“La cartolina qui/ mi dice terra terra / di andare a far la guerra/ quest’altro lunedì/ Ma io non sono qui / egregio presidente/ per ammazzar la gente/ più o meno come me”.
In principio fu Boris Vian a scrivere una pietra miliare della canzone antimilitarista nel mondo, il Disertore. In Italia accadde tutto in fretta in piena beat revolution. Sino ad allora nelle canzoni non si parlava di pace, fatta eccezione per i canti di tradizione popolare. Lo racconta Enrico de Angelis, storico della canzone, tra gli artefici del Premio Tenco, nel libro “Coltivo una rosa bianca”, pubblicato da Volo Libero. Furono Tenco, De André, Jannacci, Endrigo a spostare i racconti dagli amori avvinti come l’edera alle atrocità della guerra. La beat revolution, dalla generazione di Kerouac e Ginsberg, sconvolse la scena musicale e i cantautori incominciarono a descrivere la realtà con parole mutuate dalla letteratura o dai racconti di chi la guerra l’aveva appena passata. Realismo e anche ironia per Jannacci, Dario Fo e Edoardo Bennato ma in ogni caso tutti con un unico filo conduttore: il pacifismo.
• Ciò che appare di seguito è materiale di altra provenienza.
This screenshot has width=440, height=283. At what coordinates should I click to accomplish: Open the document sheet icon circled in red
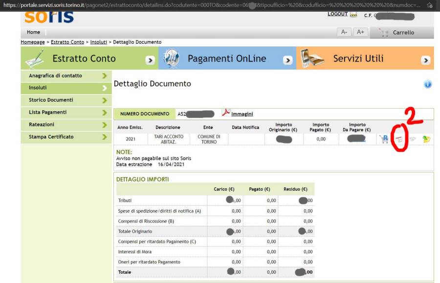coord(399,140)
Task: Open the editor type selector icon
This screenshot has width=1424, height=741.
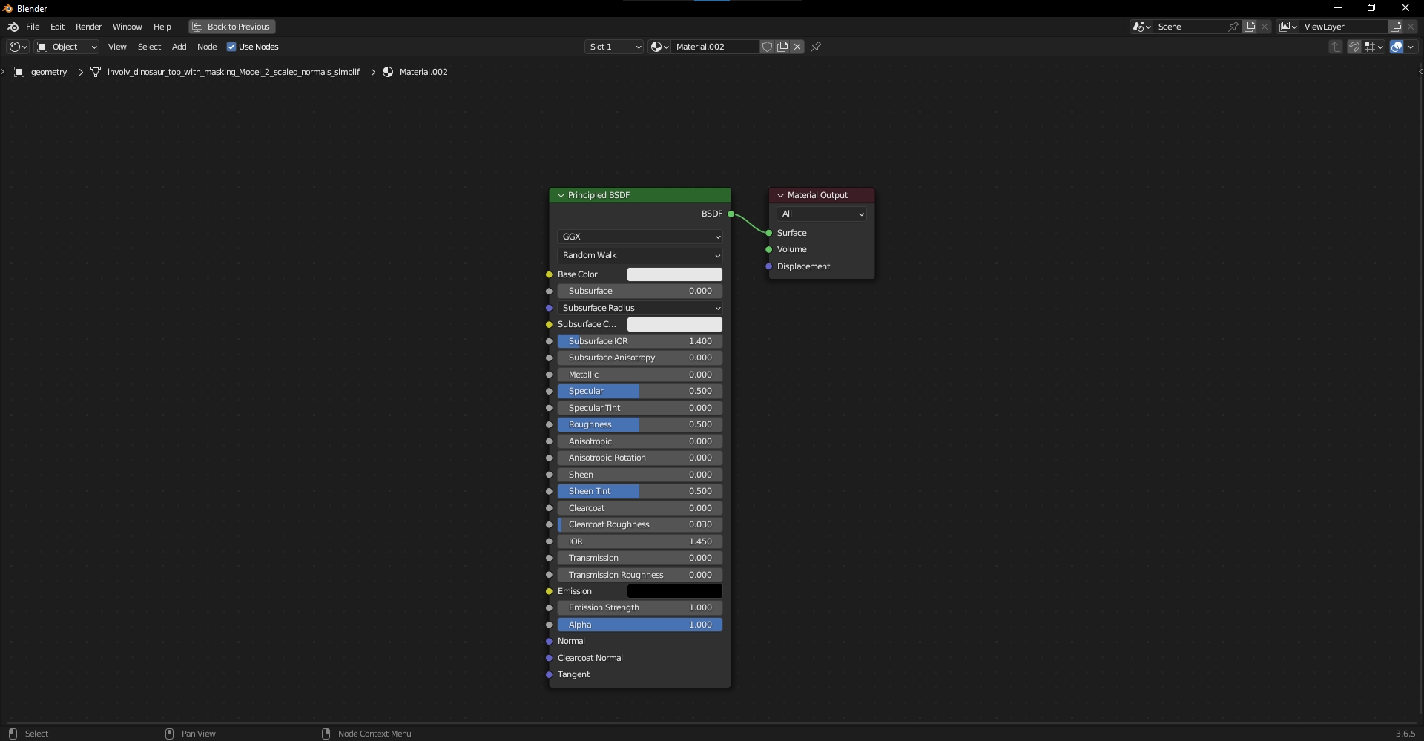Action: click(x=18, y=47)
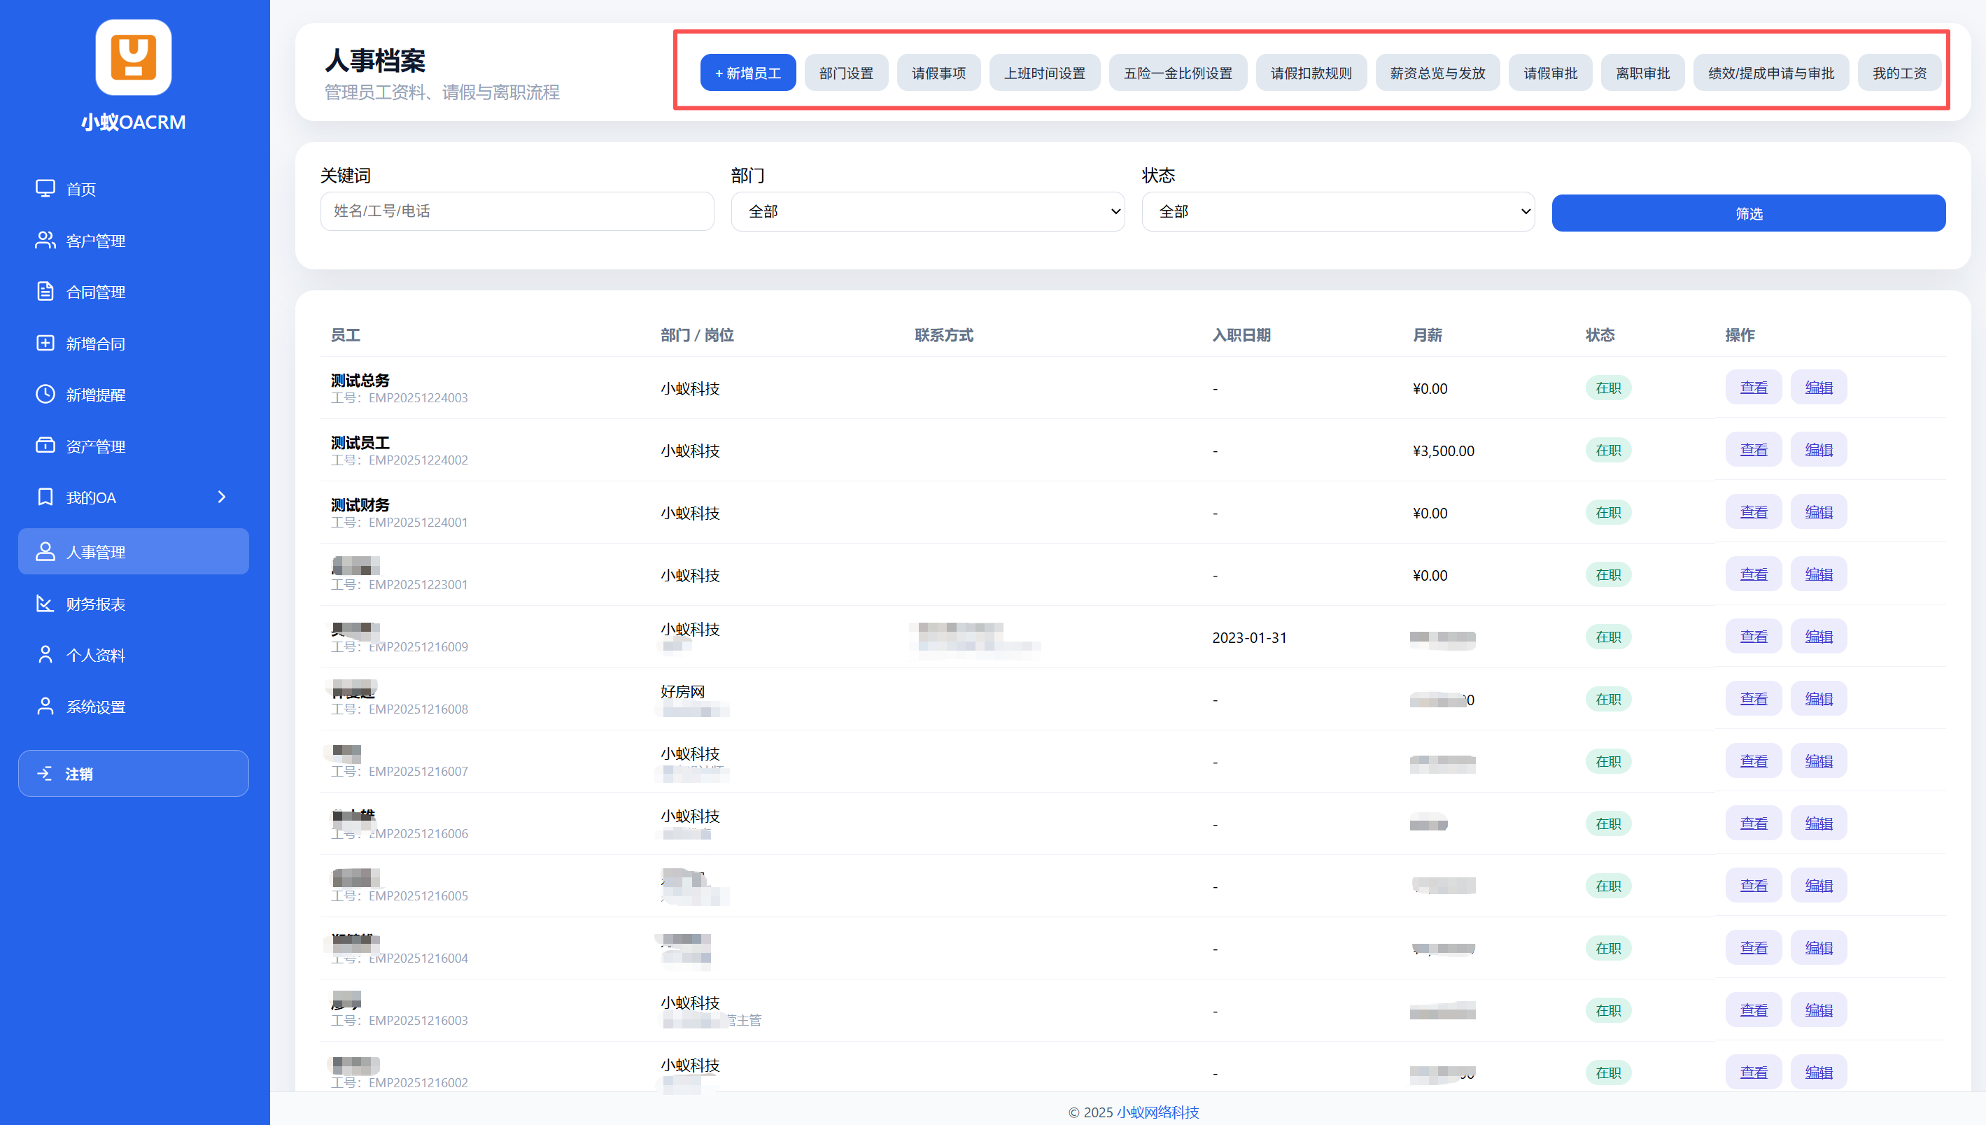
Task: Focus the 姓名/工号/电话 keyword field
Action: (x=516, y=212)
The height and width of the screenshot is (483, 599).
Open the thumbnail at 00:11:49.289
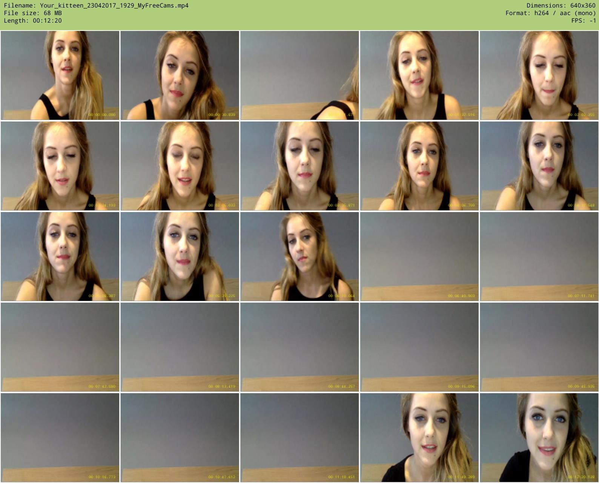pyautogui.click(x=419, y=438)
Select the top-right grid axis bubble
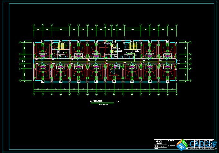Screen dimensions: 219x153 [176, 24]
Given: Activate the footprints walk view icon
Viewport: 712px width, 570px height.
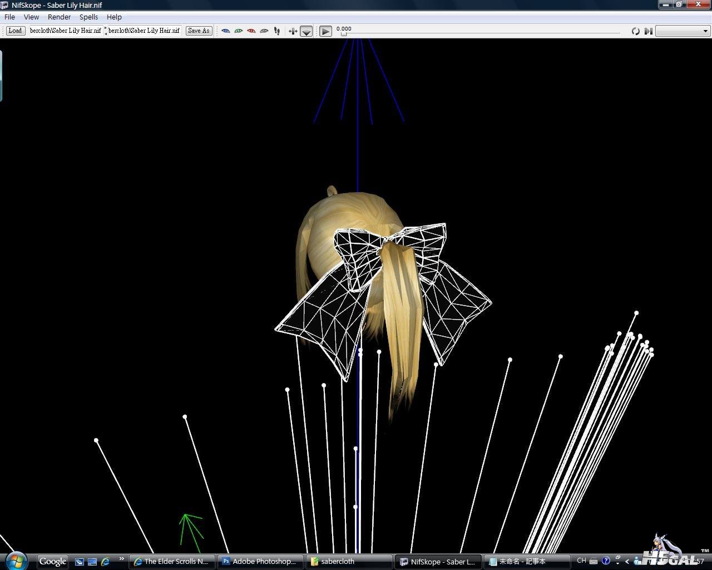Looking at the screenshot, I should pos(277,31).
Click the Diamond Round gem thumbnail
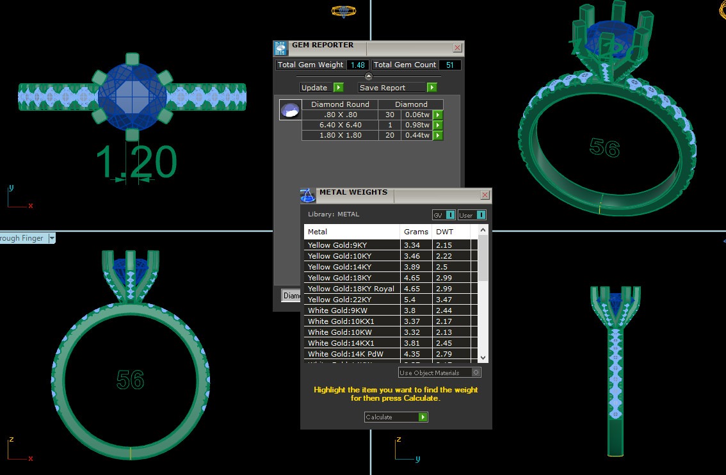 coord(291,110)
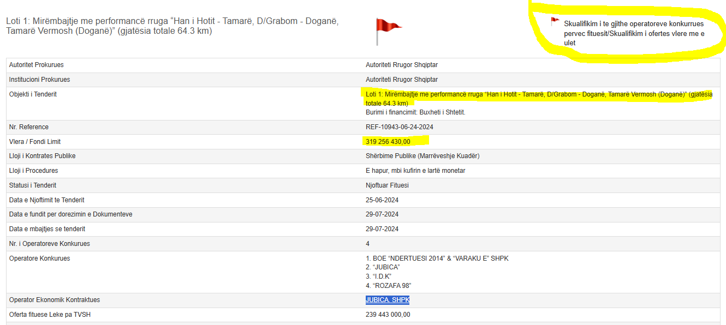Viewport: 726px width, 325px height.
Task: Click the limit fund value 319 256 430,00
Action: point(388,142)
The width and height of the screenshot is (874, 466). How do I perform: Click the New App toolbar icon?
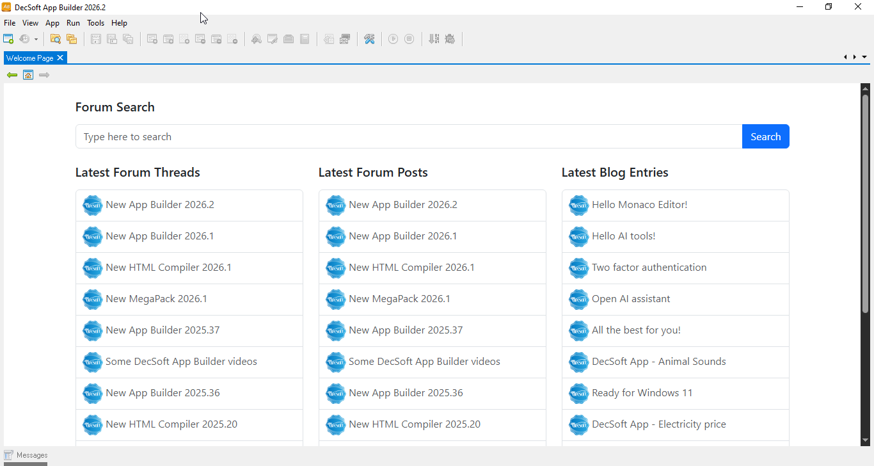9,39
Già ma quale pace? Non basta dire no alla guerra se nella società mancano i diritti e crescono le diseguaglianze e questo aspetto lo ha affrontato Fabrizio De André il quale, alla caduta del Muro di Berlino, parlò per primo, nella Domenica delle salme, di pace “terrificante”. De Angelis sostiene che le canzoni siano uno strumento di educazione civica e spiega: “Ho studiato al liceo classico e la scuola ci ha fatto conoscere le guerre ma non ci ha insegnato il concetto e il valore della pace. Questo l’ho imparato dai cantautori”. L’autore del libro dedica il primo ritratto a Luigi Tenco il quale nel 1962 incide una canzone, “Cara maestra”, tre strofe rivolte rispettivamente a una maestra, a un prete e a un sindaco che in precedenza era stato un podestà. Non ci sono cuori infranti, l’argomento è delicato e la Rai censura la canzone: “Egregio sindaco/ m’hanno detto che un giorno/ tu gridavi alla gente “vincere o morire” / mi vuoi spiegare allora come mai/ vinto non hai, eppure non sei morto/ e al posto tuo è morta tanta gente/ che non voleva né vincere né morire”.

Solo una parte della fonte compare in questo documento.